### Records provided:
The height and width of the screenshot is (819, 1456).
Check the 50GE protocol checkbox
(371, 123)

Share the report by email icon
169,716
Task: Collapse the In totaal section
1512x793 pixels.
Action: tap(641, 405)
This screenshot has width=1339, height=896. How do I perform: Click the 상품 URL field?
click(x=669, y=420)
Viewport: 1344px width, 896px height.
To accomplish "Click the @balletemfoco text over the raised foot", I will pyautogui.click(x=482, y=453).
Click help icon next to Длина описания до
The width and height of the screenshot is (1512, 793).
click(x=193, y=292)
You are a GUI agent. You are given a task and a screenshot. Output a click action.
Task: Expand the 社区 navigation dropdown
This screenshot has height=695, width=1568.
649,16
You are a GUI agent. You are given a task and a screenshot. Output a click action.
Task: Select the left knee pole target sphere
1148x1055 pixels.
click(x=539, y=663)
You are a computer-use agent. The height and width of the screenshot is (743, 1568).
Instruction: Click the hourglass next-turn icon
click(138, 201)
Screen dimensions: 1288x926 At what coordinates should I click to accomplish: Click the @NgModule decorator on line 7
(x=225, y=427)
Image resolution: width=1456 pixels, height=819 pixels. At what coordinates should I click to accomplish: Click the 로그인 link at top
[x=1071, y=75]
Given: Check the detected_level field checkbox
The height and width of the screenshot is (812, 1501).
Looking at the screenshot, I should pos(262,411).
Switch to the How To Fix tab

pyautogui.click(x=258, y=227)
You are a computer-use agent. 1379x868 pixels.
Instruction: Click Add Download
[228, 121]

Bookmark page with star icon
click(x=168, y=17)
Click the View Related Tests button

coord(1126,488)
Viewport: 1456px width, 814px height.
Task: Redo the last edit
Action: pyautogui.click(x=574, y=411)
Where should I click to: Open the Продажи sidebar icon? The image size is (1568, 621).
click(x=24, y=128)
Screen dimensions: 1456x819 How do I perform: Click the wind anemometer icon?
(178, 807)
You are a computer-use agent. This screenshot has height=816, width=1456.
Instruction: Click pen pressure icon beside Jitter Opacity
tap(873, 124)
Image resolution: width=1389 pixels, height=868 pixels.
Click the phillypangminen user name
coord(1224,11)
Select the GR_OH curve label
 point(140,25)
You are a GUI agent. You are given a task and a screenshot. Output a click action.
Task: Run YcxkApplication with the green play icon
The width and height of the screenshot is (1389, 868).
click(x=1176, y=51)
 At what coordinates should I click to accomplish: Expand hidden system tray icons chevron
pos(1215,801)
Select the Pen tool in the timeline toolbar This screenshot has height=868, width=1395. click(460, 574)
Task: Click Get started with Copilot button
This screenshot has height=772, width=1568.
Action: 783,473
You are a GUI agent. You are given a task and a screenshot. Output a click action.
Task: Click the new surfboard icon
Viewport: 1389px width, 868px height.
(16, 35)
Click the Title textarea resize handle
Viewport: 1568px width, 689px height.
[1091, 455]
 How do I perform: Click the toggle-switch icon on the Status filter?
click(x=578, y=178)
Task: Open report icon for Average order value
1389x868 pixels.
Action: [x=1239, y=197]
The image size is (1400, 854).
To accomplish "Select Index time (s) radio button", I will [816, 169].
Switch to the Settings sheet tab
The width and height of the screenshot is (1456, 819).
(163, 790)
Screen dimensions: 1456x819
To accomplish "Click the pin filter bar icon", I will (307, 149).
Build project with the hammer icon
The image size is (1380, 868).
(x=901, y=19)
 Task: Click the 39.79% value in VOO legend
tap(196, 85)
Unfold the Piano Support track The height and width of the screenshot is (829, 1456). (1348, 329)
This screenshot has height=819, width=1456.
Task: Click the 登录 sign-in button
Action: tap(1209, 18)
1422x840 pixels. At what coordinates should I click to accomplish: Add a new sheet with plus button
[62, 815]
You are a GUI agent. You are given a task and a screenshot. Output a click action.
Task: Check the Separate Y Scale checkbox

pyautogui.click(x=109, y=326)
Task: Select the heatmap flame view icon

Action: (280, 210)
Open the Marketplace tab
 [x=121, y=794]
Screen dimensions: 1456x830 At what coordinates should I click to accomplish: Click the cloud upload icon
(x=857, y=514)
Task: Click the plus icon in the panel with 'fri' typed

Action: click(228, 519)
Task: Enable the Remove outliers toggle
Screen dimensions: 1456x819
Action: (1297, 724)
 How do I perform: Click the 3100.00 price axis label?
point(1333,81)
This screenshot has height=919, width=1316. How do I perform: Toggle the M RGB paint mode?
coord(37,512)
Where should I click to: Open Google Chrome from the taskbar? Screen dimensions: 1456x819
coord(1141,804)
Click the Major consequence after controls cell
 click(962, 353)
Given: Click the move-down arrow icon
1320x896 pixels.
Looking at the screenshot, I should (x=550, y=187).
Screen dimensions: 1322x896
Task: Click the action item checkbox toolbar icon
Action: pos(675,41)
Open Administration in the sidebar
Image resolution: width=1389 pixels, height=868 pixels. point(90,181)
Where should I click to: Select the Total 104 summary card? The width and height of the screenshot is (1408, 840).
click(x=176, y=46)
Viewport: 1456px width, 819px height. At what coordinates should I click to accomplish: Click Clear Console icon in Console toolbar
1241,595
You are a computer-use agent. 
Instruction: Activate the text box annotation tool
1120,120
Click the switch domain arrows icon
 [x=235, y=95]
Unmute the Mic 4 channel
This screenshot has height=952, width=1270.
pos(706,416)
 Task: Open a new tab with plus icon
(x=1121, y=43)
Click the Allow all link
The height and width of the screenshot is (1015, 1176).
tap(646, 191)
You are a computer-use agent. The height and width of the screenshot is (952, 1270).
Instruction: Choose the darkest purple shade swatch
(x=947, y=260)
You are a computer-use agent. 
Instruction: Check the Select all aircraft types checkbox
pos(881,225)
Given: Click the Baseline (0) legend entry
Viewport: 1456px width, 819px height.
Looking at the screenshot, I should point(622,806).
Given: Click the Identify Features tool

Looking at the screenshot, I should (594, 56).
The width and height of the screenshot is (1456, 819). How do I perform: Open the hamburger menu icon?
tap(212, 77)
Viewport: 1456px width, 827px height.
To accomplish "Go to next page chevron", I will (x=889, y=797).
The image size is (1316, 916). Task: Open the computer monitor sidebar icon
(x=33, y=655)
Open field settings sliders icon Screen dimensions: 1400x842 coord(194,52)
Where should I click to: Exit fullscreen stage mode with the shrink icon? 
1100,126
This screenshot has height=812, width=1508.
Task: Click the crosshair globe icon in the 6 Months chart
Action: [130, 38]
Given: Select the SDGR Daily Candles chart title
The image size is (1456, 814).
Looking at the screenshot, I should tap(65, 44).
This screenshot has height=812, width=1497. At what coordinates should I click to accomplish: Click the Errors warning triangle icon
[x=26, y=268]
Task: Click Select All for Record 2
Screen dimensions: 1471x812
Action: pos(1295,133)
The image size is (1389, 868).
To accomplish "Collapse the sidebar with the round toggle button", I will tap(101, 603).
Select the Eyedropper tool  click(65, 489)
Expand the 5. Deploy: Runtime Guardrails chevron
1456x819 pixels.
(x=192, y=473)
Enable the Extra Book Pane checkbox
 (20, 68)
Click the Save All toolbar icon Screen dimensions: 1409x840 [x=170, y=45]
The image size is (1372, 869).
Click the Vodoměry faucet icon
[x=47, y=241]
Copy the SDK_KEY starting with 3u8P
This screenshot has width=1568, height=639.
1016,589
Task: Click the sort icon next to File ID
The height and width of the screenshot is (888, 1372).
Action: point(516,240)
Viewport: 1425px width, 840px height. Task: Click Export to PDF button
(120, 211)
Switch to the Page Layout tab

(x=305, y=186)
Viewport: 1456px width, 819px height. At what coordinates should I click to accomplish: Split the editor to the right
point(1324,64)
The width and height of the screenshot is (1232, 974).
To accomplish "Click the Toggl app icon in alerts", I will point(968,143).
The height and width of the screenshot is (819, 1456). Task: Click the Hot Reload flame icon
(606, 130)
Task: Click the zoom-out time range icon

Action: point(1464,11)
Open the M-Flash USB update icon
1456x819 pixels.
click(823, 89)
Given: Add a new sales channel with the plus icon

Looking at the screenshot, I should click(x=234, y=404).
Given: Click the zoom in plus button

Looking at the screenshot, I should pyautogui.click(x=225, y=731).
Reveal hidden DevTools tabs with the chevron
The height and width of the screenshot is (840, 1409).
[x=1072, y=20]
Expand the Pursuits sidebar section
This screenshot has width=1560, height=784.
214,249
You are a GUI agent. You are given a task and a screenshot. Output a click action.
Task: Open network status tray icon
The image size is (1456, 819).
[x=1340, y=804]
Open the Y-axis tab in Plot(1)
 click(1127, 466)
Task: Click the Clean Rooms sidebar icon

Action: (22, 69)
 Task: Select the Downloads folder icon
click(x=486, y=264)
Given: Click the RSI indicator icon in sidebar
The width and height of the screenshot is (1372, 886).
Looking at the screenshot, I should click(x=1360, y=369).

### Aim of the exercise:
Whenever the word "Collapse" occurs in a line of the records, that line counts once; state the total alone.

### Answer box:
2